Rivoluzione nel Calcio Italiano, diritti tv in mano agli spagnoli per una cifra record

E’ vera e propria rivoluzione per il calcio italiano. Come riporta la Gazzetta dello Sport oggi in edicola, il gruppo spagnolo Mediapro si è aggiudicato i diritti tv domestici della Serie A per il triennio 2018-21 facendo saltare il banco: offerta da un miliardo e 50 milioni annui più 1000 euro simboliche, giusto a superare la base d’asta e a rendere automatica l’accettazione da parte della Lega. Entro 45 giorni è atteso l’ok dell’Antitrust, poi l’assegnazione diventerà esecutiva e il licenziatario avrà due settimane di tempo per fornire le garanzie bancarie richieste (per ora ci sono le lettere d’impegno della capogruppo Imagina). I club di A e Infront festeggiano, e tirano un sospiro di sollievo.
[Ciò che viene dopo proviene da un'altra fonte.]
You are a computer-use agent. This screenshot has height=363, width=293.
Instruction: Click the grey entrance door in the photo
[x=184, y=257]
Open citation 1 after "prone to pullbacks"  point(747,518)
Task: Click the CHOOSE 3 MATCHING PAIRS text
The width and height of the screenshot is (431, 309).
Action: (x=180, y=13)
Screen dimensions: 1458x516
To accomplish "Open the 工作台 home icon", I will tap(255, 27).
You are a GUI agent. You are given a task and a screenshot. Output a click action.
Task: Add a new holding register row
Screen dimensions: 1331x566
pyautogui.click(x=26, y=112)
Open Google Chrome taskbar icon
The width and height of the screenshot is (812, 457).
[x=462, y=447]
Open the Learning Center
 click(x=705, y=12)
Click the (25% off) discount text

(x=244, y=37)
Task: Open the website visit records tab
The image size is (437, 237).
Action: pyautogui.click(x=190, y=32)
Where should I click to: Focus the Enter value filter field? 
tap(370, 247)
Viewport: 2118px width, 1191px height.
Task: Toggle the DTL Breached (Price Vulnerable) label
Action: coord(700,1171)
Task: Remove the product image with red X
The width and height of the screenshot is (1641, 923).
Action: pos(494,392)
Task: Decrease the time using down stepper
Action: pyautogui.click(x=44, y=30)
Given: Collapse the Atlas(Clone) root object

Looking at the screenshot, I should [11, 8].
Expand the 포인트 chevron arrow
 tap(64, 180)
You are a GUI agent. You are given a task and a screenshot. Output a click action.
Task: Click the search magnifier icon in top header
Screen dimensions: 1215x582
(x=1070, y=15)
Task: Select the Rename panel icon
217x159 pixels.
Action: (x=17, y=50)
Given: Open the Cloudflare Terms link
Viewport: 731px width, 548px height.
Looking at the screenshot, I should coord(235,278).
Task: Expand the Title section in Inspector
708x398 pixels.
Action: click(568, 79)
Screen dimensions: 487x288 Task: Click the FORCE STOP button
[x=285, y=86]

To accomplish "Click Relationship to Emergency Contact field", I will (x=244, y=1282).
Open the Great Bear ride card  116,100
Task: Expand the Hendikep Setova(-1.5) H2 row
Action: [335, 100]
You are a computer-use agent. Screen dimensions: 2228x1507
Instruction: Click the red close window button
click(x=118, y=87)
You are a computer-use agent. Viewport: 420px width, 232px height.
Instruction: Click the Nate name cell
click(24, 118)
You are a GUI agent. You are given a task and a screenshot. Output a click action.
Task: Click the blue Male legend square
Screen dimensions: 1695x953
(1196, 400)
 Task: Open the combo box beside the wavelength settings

L’asta fino a qui aveva visto abbassare l’offerta rispetto agli incassi dei diritti del precedente triennio 2015-18, finché non è intervenuto l’intermediario spagnolo che si è così aggiudicato i diritti per la trasmissione a pagamento delle 380 partite del campionato nelle vesti di intermediario. Le carte in gioco cambieranno dato che Mediapro non agirà come broadcaster ma avrà la facoltà di rivendere quei diritti ai diversi distributori operanti sul territorio italiano.  Quel che sicuramente cambia è il business dei diritti televisivi del calcio in Italia, per esempio Sky si troverà a perdere la sua posizione di indiscussa leadership. Potrà continuare a essere l’editore del calcio ma d’ora in poi dovrà fare i conti con tale soggetto per la gestione dei diritti.

I fondatori di Mediapro (Taxto Benet e Jaume Roures) sembrano disposti a trattare con tutti senza distinzioni ammettendo: “Per noi la cosa più importante è il tifoso, noi vogliamo dare a chi si abbona tutte le possibilità di vedere tutta la Serie A. Si vedrà su tutte le piattaforme possibili, in tutte le forme di distribuzione possibili. Pensiamo che la Serie A abbia un grande futuro, vogliamo fare un bel lavoro assieme alla Lega e agli operatori. Tenteremo di convincere tutti che sia importante dare la stessa immagine a tutto il torneo, e che noi abbiamo una grande capacità di produzione. Il marchio Serie A deve essere identificabile, come quando si guarda una partita di Premier e si capisce subito di che campionato si tratta».

Per la Lega di Serie A un traguardo inaspettato (+26% sul ciclo precedente), superando Bundesliga (1,4 miliardi) e avvicinandosi di non molto alla Liga (1,636 miliardi), irraggiungibile la Premier (3,25).